20 bis 30 Unterhosen und 12 BHs liegen bei deutschen Frauen durchschnittlich im Kleiderschrank. Das meint zumindest die Studienlage. Historisch gesehen ist diese Art Unterwäsche aber noch blutjung: Bis zum Beginn des 20. Jh. wurde „drunter“ nur eine Chemise getragen, und zwar von Frauen und Männern. Wie ihr euch dieses historische Garderoben-Basic einfach selbst näht, erklärt der folgende Artikel.
Die Chemise (auch: Shift oder Smock) ist ein langes, weites Unterhemd, das über Jahrtausende hinweg von Menschen aller Schichten unter den eigentlichen Kleidern getragen wurde. Da es direkt am Körper anlag, nahm es Schweiß und Hautfette auf – so blieben die äußeren Kleider sauber. Üblicherweise wurde auch nur die Chemise regelmäßig gewaschen. Praktisch, als es noch keine Waschmaschinen und Trockner gab.
Ideales Anfängerprojekt
Heutige LARP-, Reenactment- oder Mittelalter-Fans sollten auf die Chemise als Grundausstattung der mittelalterlichen Garderobe auf gar keinen Fall verzichten. Sie ist ein ideales Anfängerprojekt, kann von Hand genäht werden oder mit der Nähmaschine und benötigt kein Schnittmuster – nur die eigenen Körpermaße.
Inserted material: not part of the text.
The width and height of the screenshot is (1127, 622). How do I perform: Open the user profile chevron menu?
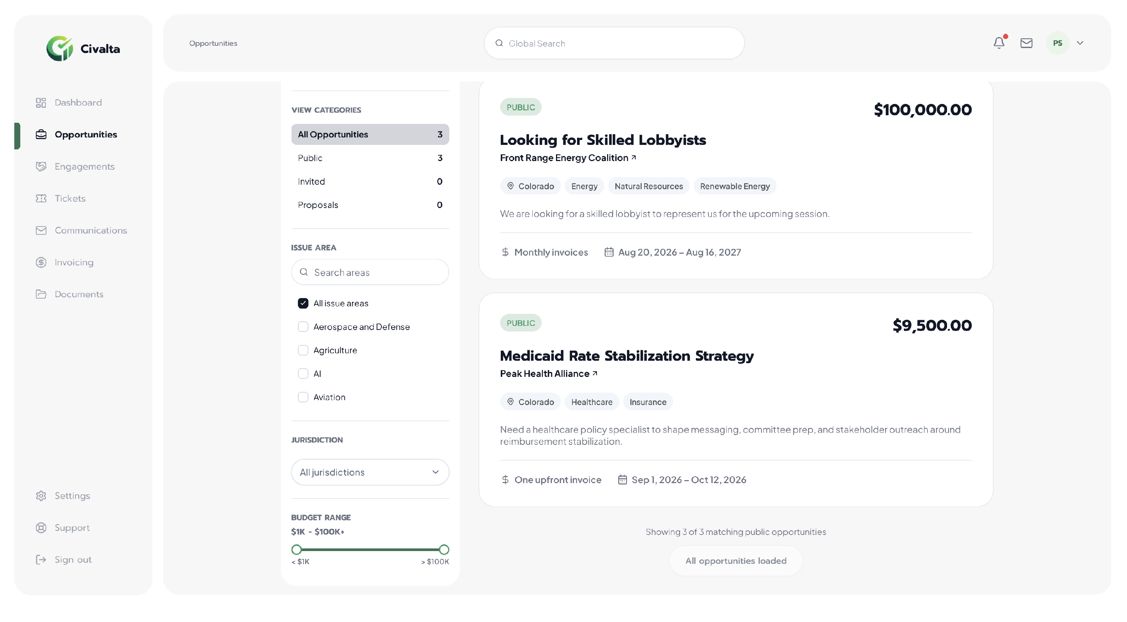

Also: An die Nadeln, fertig, los!
Material & Zubehör
- Stoff (B: 130cm, H: 260cm; idealerweise Leinen oder Baumwolle; Farbe: Weiß oder Creme)
- Garn (farblich passend zum Stoff)
- Nadel oder Nähmaschine
- Stoffschere
- Maßband
- Stecknadeln
- Bügeleisen und Schneiderlineal (wenn es perfekt werden soll)
Dauer
Als absolute Nähanfänger*innen werdet ihr sicher etwas länger für das Projekt brauchen. 1-2 Wochen sind realistisch, wenn ihr von Hand näht und zwischendurch auch noch das reale Leben ruft. Wenn ihr schon etwas geübter seid und/oder alle Schritte mit der Nähmaschine macht, könnt ihr aber auch viel schneller fertig sein.
Vorbereitung
Vor Beginn ist es wichtig, dass ihr euren Stoff einmal in die Waschmaschine steckt. Warum? Stoff geht ein, wenn man ihn das erste Mal wäscht. Und ihr wollt nicht viele Arbeitsstunden in ein neues Kleidungsstück stecken, das nach der ersten Wäsche dann zu klein ist!
Maße nehmen
Während der Stoff in der Waschmaschine ist, holt ihr schon einmal das Maßband heraus. Für die Chemise braucht ihr zunächst einmal:
- Brustumfang
- Hüftumfang
- Armumfang
- Handumfang
Messt diese Körperregionen an ihrer breitesten Stelle – schließlich wollt ihr euch in der Chemise später noch bewegen (oder bequem schlafen) können. Die breiteste Stelle des Arms ist der Bizeps. Spannt den Arm an, während ihr messt!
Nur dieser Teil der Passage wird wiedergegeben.